Feeding Datadog with Voracity Part 1: Datadog’s Fast Friend
This article is first in a 4-part series on feeding the Datadog cloud analytic platform with different kinds of data from IRI Voracity operations. It focuses on the value of Datadog and Voracity together. Subsequent articles cover: preparing data in Voracity and feeding it to Datadog; using Voracity-wrangled data in Datadog visualizations; and, using IRI DarkShield search results in Datadog to improve data security.
In previous articles linked here, we explained how to index Splunk with target data for BI, and log data for SIEM analytics, directly from IRI Voracity ETL/wrangling and PII discovery jobs. Splunk users can leverage several purpose-built IRI connection options to accelerate their information production and improve data security. But what if you use Datadog?
What is Datadog?
Datadog is also a web-facing application for monitoring data feeds, analyzing trends, building analytic dashboard displays, and sending alerts. It was easy to configure Datadog to collect and work with data from the Voracity ecosystem.
What Datadog Eats
Datadog can work with log data from data and database profiling and discovery jobs in the IRI Workbench graphical IDE for Voracity, built on Eclipse™, and with data targets from Voracity’s back-end CoSort SortCL engine in ETL, migration, data cleansing, masking, and reporting jobs.

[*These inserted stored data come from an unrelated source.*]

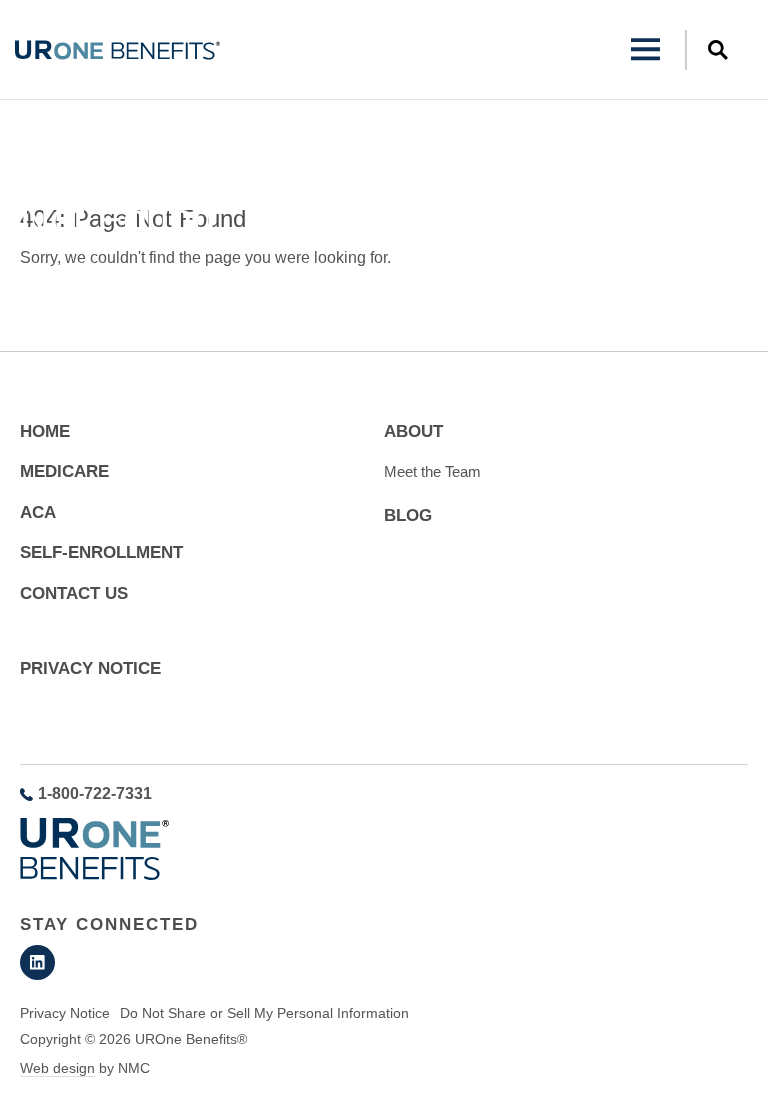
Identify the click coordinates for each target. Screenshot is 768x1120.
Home (37, 174)
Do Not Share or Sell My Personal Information (264, 1013)
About (413, 431)
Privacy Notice (90, 668)
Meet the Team (432, 471)
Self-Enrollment (101, 552)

Of course, jobs in fit-for-purpose IRI products that Voracity subsumes and SortCL drives — like CoSort, NextForm, FieldShield, DarkShield, and RowGen — are also included in this group. But no matter what the source or nature of the data you’re feeding Datadog is, Datadog refers to that data as a “log” or “logs”.
How Datadog Eats
Data feeds, or “logs” from all Voracity-supported operations are not pushed to Datadog as they would be into Splunk through an app, add-on or forwarder. Instead, Datadog automatically pulls Voracity output data up, in real-time, from a collection agent on each machine getting the data.
Does Datadog Need Voracity?
In cases where there is a need for offline, big data preparation before data is emitted, and can be processed on infrastructure external to Datadog, Voracity can provide high-performance data wrangling. This may not be a typical case for Datadog, though it is for Voracity users in ETL and data lake environments who wish to hand-off blended results to Datadog for further analysis and display.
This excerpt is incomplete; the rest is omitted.